「教育」と「認証管理」の徹底で内部犯行を阻止
今回は日本からも日本ネットワークセキュリティ協会や富士ソフト、NRIセキュアテクノロジーズの3社が出展した。
初出展となる日本ネットワークセキュリティ協会(JNSA)は、会員企業であるシグマクシスやラック、NEC、サイバートラスト、アークン、日本トレンドマイクロの製品をブース内で展示。JNSA幹事で海外市場開拓WGリーダーを務める樋口健氏は「日本企業が提供する標的型攻撃対策ソリューションへのニーズは高い。3日間ぶんを想定していた配付資料が1日半でなくなり、あわてて追加コピーした」とその手応えを語る。
JNSA幹事で海外市場開拓WGリーダーを務める樋口健氏
近年は、台湾、ベトナム、フィリピン、日本といった南シナ海を囲む国/地域に対する標的型攻撃が急増しているという。樋口氏は「一言で標的型攻撃と言っても、攻撃者はターゲットとなる国/組織ごとに攻撃手法を変えてくる。そのため、カスタマイズが可能な対策ソリューションが求められている」と説明する。
同氏による、米国製のソリューションは“グローバルスタンダード”であるがゆえに、一度攻撃者が防御をすり抜ける手口を発見すると、その手法が“水平展開”され、短期間で被害が拡大するという弱点があった。その点、カスタマイズされた防御ソリューションは、攻撃のハードルが高くコストも高いので、ある程度の堅牢性を確保できるという。
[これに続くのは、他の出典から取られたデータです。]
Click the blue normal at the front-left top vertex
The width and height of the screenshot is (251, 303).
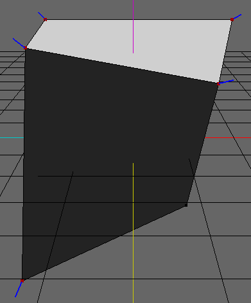pos(19,43)
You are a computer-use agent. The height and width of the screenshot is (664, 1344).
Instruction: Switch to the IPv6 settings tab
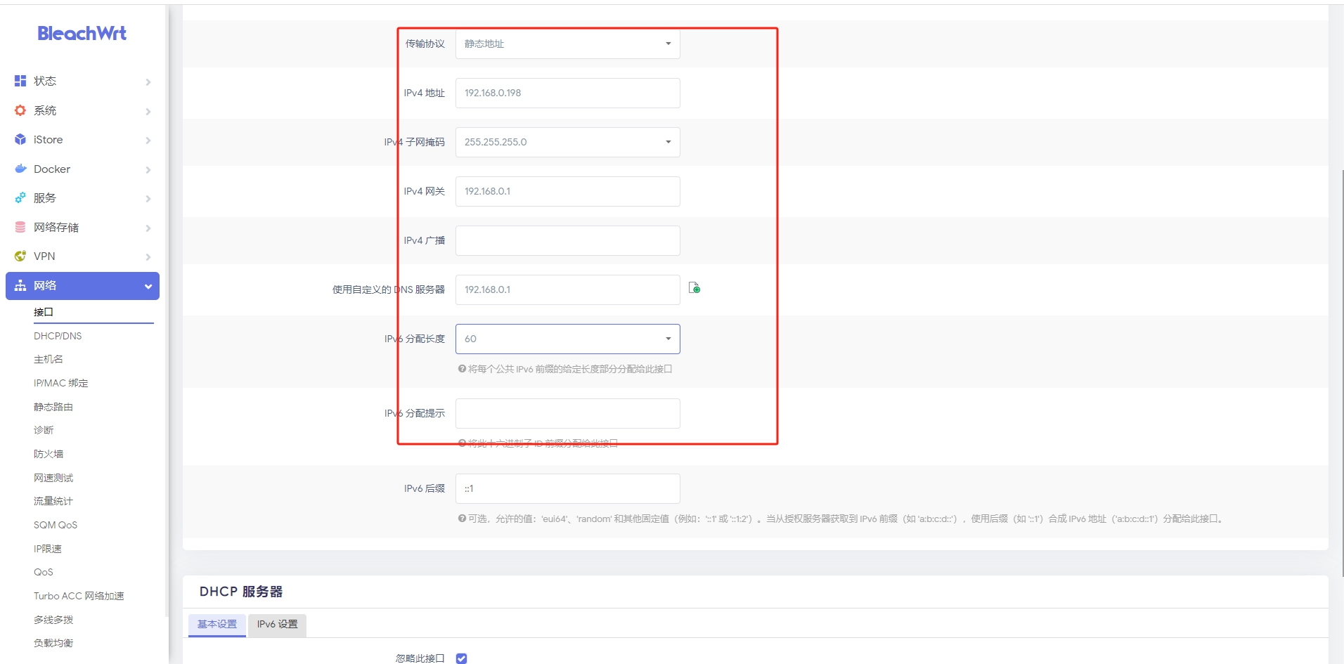(x=277, y=624)
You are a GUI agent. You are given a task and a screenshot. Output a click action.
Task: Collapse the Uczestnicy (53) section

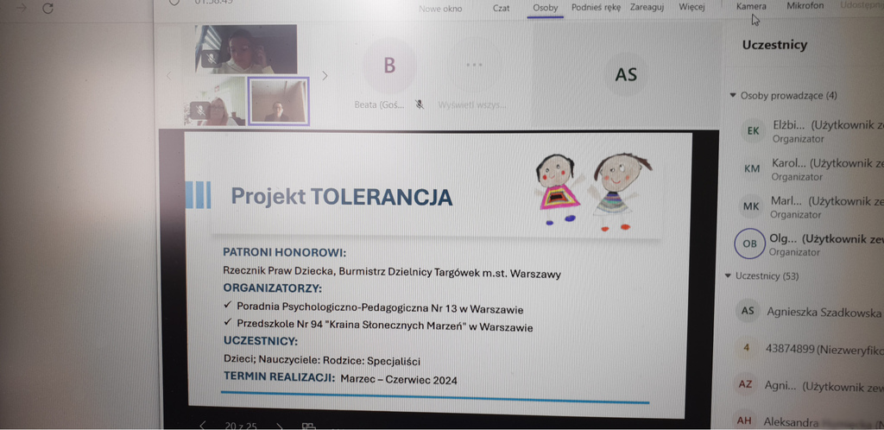(728, 276)
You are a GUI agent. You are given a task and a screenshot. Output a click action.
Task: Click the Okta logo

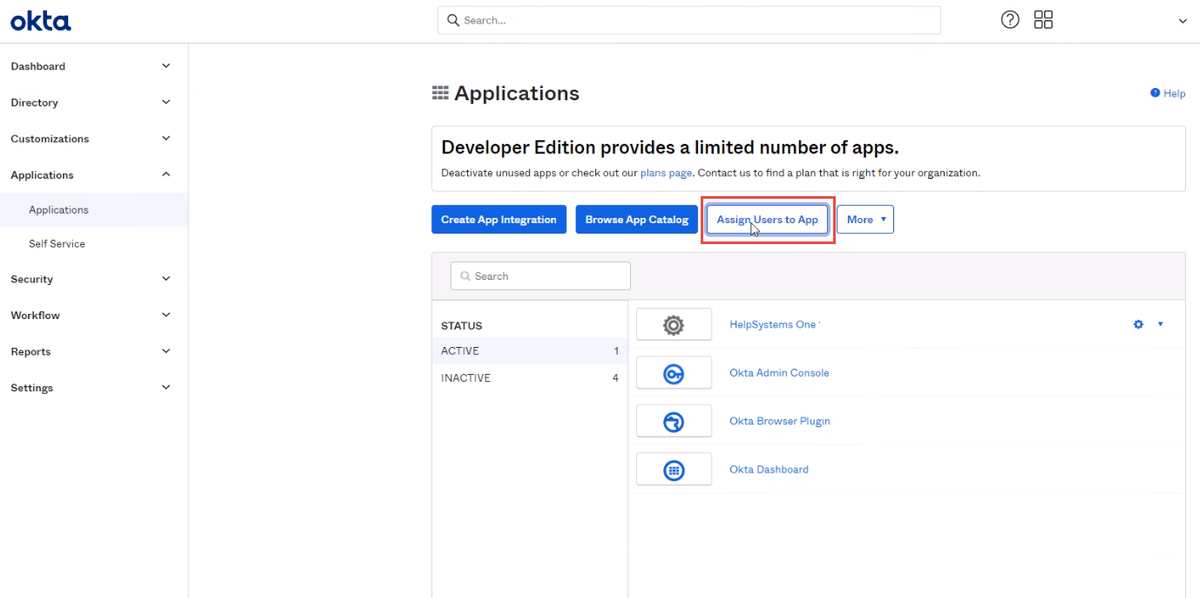coord(41,22)

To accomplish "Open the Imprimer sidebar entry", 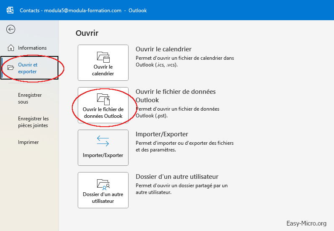I will 28,142.
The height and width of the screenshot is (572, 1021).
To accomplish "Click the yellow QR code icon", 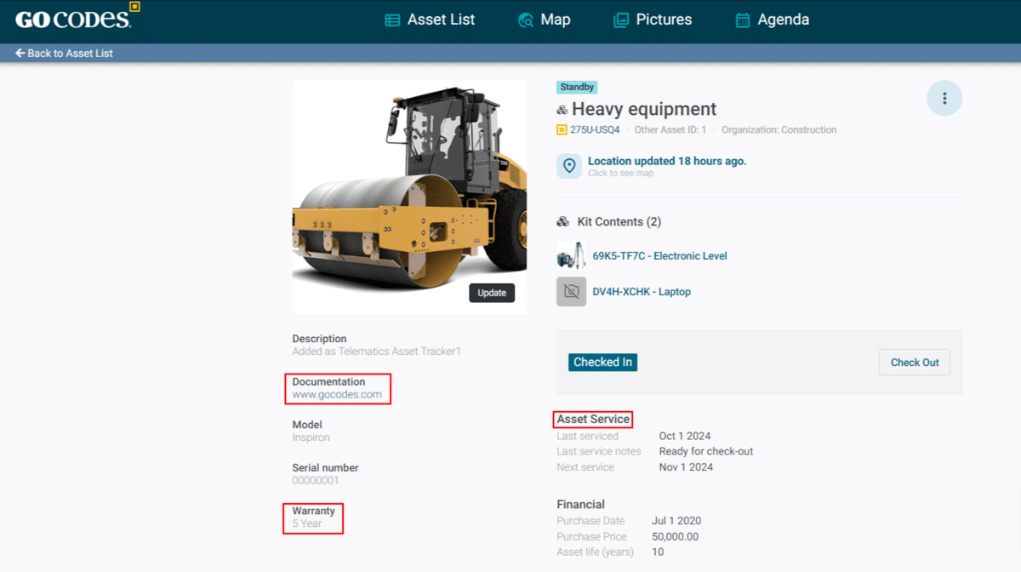I will pos(562,130).
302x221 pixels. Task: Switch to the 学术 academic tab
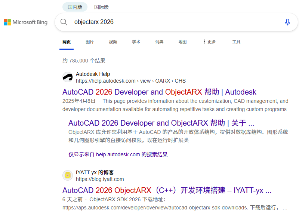point(136,42)
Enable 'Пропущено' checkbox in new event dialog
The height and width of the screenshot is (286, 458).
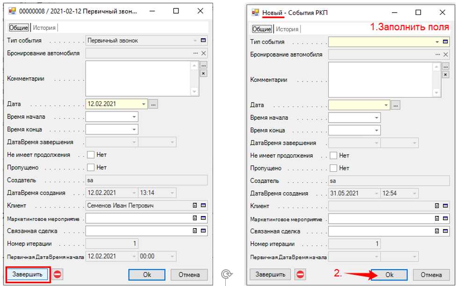pos(334,167)
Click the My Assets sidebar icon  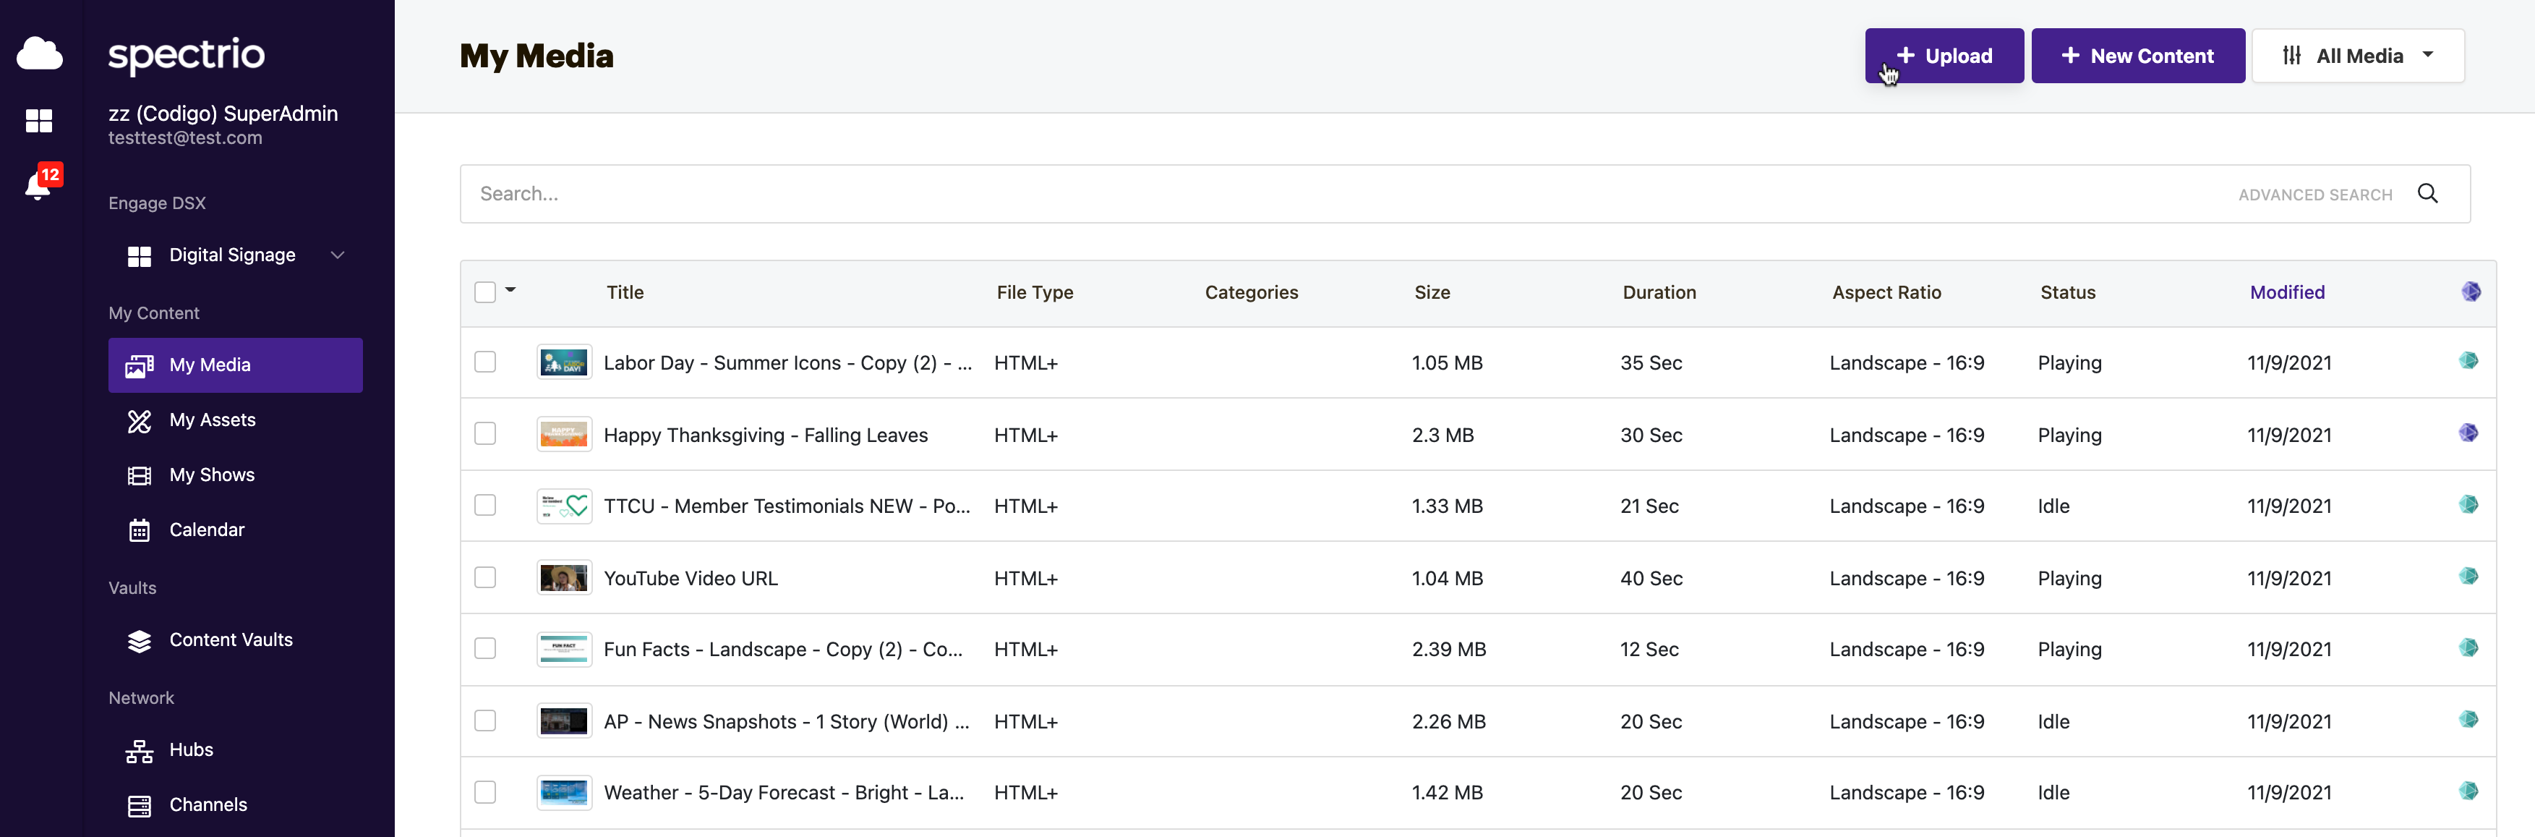tap(139, 419)
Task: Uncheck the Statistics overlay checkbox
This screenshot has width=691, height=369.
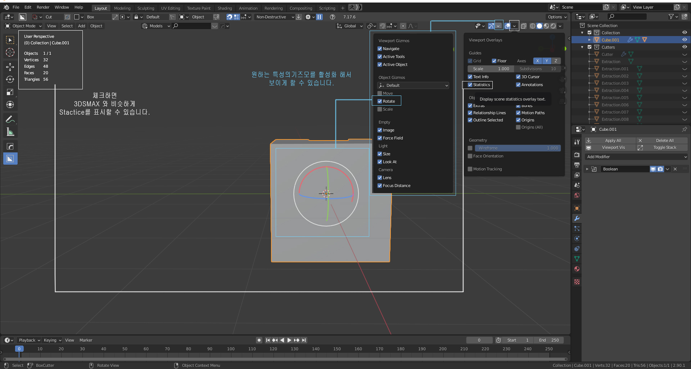Action: click(x=470, y=85)
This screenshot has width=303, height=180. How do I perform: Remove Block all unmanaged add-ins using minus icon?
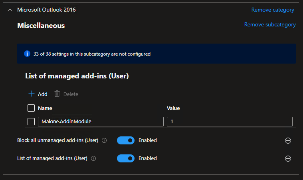288,140
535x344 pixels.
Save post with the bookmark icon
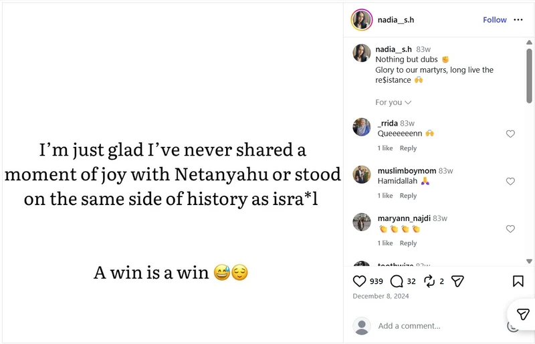[518, 281]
「日本のベンダーは、カスタマイズ案件に慣れている。この“特性”をうまく訴求できれば、アジア市場で存在感を示せるはずだ」(樋口氏)
また、内部者による不正アクセスも「日本と同等かそれ以上」(樋口氏)に頻発しているとのことで、日本のベンダーが培った防御のノウハウを「コンサルティングサービス」として展開していくという。
NRIセキュアテクノロジーズでセキュリティコンサルタントを務める川崎聡太氏(右)と、事業開発部担当部長の与儀大輔氏(左)。背景のタペストリーは、3月に米国で開催されたRSA Conferenceの出展に合わせて作成したものだという
NRIセキュアテクノロジーズも、アクセス管理の「SecureCube Access Check」と、セキュリティアセスメント/リスクマネジメント/インプリメンテーションなどのコンサルティングサービスを出展した。
同社でセキュリティコンサルタントを務める川崎聡太氏は、「運用管理者が持つ特権IDは、厳密なアクセス管理が必要だが、日本をはじめとするアジア諸国では、徹底管理されておらず、『他人のIDでシステムにログインすることに抵抗がない』というのが現状だ」と指摘。
その上で「内部犯行によるデータ侵害を防止するには『いつ、誰が、どのマシンから、どのプロトコルで、どのデータにアクセスし、どのような操作を行ったか』をすべてモニタリングできるようなシステムが不可欠になる。SecureCube Access Checkは日本でも多数の導入実績があるので、その部分を事例として紹介していきたい」と話した。